Dataset records Block Start
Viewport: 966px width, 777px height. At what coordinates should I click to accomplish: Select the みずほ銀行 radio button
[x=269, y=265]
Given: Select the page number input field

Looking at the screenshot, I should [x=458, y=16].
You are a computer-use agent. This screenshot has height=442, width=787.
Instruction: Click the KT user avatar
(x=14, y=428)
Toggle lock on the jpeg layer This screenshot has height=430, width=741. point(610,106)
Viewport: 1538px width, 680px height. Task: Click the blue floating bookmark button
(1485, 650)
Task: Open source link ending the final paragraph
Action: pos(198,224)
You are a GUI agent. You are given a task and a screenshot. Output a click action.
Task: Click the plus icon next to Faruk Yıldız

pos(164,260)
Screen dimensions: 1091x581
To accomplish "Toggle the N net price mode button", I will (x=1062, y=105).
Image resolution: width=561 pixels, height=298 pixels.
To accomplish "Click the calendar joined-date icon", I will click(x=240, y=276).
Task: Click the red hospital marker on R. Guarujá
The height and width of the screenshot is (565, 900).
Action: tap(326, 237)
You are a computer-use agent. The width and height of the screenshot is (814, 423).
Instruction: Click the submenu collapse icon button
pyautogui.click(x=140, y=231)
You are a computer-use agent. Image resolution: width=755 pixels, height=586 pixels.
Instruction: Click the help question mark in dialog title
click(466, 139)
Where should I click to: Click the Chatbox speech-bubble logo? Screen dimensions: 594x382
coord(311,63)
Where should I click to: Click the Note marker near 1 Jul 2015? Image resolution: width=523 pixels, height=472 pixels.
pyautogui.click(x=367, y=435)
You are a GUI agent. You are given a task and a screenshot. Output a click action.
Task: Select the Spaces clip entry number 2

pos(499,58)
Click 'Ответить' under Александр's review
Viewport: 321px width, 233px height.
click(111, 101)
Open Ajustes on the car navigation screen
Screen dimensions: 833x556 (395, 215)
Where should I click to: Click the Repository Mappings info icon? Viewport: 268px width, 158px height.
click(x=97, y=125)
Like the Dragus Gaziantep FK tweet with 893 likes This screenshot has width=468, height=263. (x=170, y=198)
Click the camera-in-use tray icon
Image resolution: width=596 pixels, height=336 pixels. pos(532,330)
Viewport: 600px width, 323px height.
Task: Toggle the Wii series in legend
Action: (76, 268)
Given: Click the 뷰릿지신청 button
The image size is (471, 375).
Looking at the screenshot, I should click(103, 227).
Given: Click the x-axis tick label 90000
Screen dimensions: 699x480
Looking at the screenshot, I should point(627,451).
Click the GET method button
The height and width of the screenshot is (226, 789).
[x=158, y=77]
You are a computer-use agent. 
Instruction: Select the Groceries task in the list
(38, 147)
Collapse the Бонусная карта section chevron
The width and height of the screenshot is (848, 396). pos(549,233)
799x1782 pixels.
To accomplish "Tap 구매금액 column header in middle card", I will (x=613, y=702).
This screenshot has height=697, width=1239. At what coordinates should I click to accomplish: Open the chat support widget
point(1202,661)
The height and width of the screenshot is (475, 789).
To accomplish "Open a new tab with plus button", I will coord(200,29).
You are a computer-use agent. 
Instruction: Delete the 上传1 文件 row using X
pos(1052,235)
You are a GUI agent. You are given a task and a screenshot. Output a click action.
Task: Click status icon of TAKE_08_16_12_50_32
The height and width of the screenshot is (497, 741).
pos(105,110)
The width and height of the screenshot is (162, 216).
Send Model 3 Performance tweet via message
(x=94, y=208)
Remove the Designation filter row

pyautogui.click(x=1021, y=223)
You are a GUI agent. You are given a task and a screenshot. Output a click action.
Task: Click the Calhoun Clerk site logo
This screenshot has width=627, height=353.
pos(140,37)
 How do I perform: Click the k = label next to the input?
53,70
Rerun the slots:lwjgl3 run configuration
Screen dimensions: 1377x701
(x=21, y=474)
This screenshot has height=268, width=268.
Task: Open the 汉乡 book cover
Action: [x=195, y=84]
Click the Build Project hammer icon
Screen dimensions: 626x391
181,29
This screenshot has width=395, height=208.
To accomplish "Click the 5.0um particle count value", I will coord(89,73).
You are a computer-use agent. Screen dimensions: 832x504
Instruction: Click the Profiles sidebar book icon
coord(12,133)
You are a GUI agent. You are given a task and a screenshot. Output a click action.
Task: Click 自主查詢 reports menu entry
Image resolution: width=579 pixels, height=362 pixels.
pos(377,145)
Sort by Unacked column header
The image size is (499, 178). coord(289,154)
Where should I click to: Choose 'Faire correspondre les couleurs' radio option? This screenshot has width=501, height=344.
Dataset records Block End
*Your goal*
Reproduce every line of the material above that has the string "with".

*Answer*
Like the Dragus Gaziantep FK tweet with 893 likes This screenshot has width=468, height=263. (x=170, y=198)
To accomplish "Open a new tab with plus button", I will coord(200,29).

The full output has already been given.